Document excerpt
* Begin *
By Christian Cipollini
Throughout the chaos of well-known and publicized mob warfare, several gangsters were learning lessons, gaining their own reputations and cementing future positions in what was becoming a new crime empire. They were young, most in their early twenties, but already hardened criminals. Brooklyn’s toughest, most rebellious and motivated Jewish and Italian hoods were joined up; a mirror image of what occurred with the big boys of mob power in greater New York. They would soon become the ire of law enforcement and judges, the role models for even younger kids growing up in the slums, and known by memorable nicknames like Happy, Kid Twist, Dasher, Bugsy and Pittsburgh Phil. But most of all… they would prove to be the epitome of organized crime’s worst enemy – itself.
July 19, 1931…
Three o’clock am, quiet in Brooklyn. Meyer Shapiro and three of his goons had just left a card game. Tired and hungry, they were heading down Church Street for a nearby restaurant when the crack of gunfire erupted. From a trio of snipers a barrage of a 12 gauge and .38 caliber slugs wildly sprayed the vicinity. Meyer was under attack for the eighteenth time. This attempt on his life was partially expected though. Not even two weeks had passed since his older brother Irving was gunned down at their family home. Police and newspapers reported the intended target was Meyer all along. Still, the younger Shapiro – a boastful boss of Brownsville – had survived yet again. Amazingly, none of the quartet was seriously injured.
* End *
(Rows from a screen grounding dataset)
* Begin *
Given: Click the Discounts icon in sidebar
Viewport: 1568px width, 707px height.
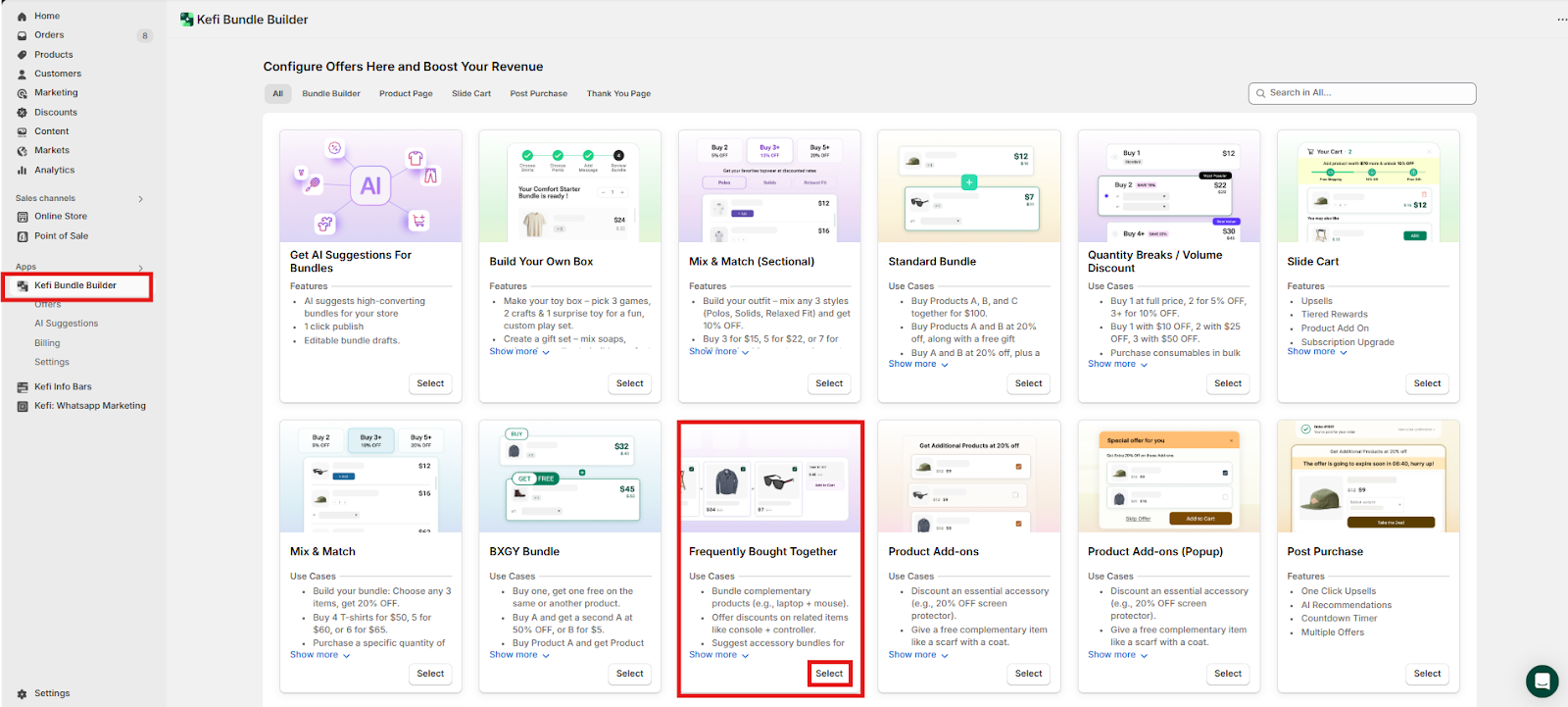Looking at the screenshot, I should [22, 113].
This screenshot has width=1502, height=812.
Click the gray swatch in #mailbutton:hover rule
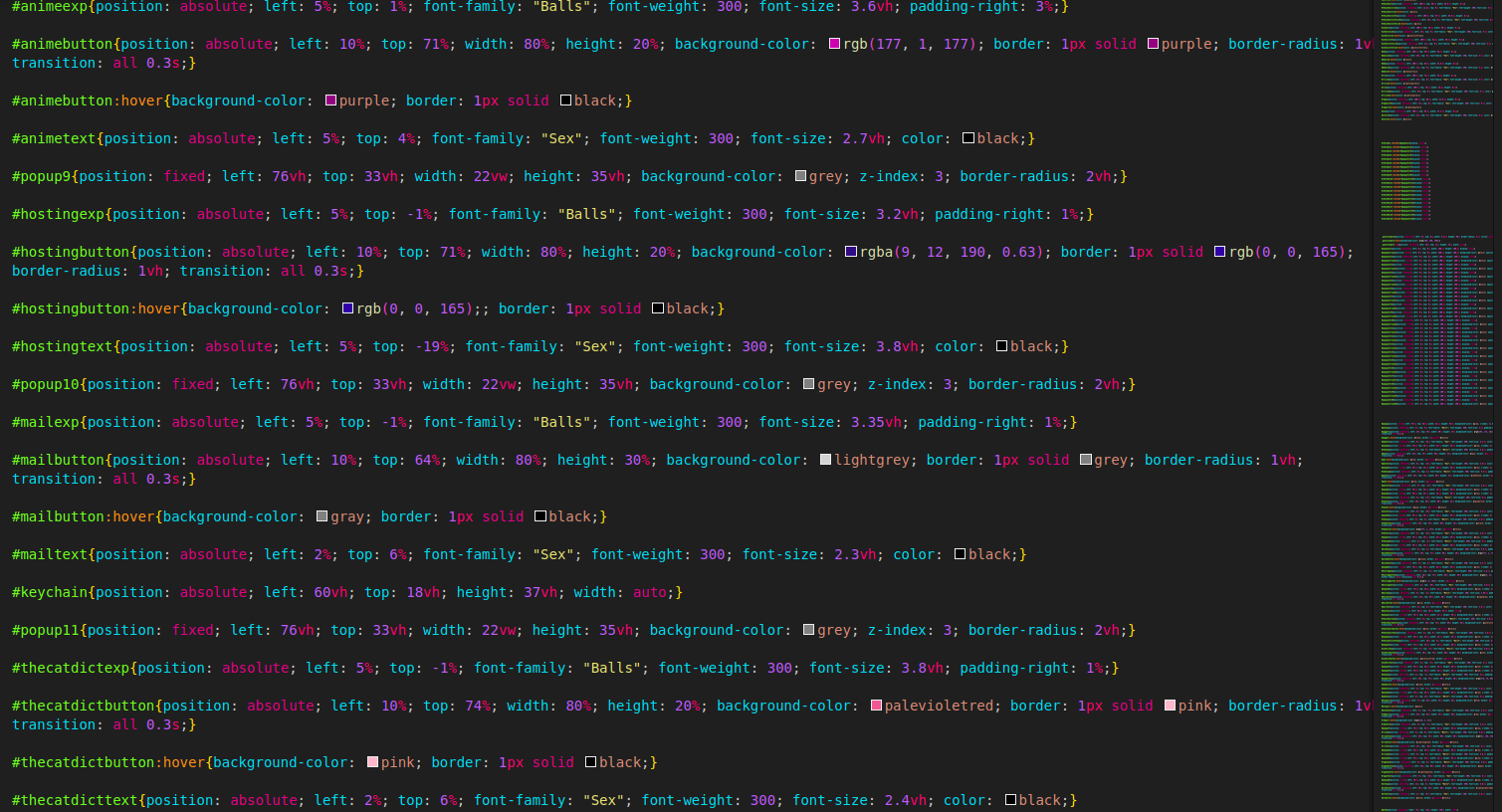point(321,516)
* End *
Exercise set
1/ In the Brooklyn gangster account, who was shot dead at the Shapiro family home less than two weeks before July 19, 1931?
2/ Pick up the Brooklyn gangster account after its final sentence and keep it going.

Responses by task
1/ Meyer Shapiro's older brother, Irving.

2/
The ruckus certainly stirred up the neighborhood though, and to the particular misfortune of the would-be assassins, grabbed the attention of Patrolman Harry Schreck. So instead of finishing their target off and being able to gloat in a job well done, Abe Reles (photo above), Harry Strauss and Frank Abbandando found themselves under attack as well. Speeding away from the scene in a stolen Buick, the culprits were recognized by Schreck (Reles gang members were very familiar faces in and around Brooklyn) who then gave chase. Several more officers and detectives joined the patrolman for what became a two-mile pursuit. Police fired no less than thirty shots at the fleeing Buick; the occupants tossing their weapon stash and ammo out the windows. The chase finally ended on Livonia and Howard avenues when the perpetrator-driven car crashed on a sidewalk.
Before the trio could make another effort to escape, the descending cops delivered a few subduing blows with the butts of their revolvers. Reles, Strauss and Abbandando (right) were dragged off to police headquarters for questioning regarding the attempt on Meyer and the murder of Irving. All three vehemently denied any knowledge of either crime. So bold were these young men, able to lie and argue before nearly irrefutable evidence. The following morning in court, Reles, stone-faced and unwavering, told the Magistrate he and his companions were simply standing on the sidewalk when police assaulted them.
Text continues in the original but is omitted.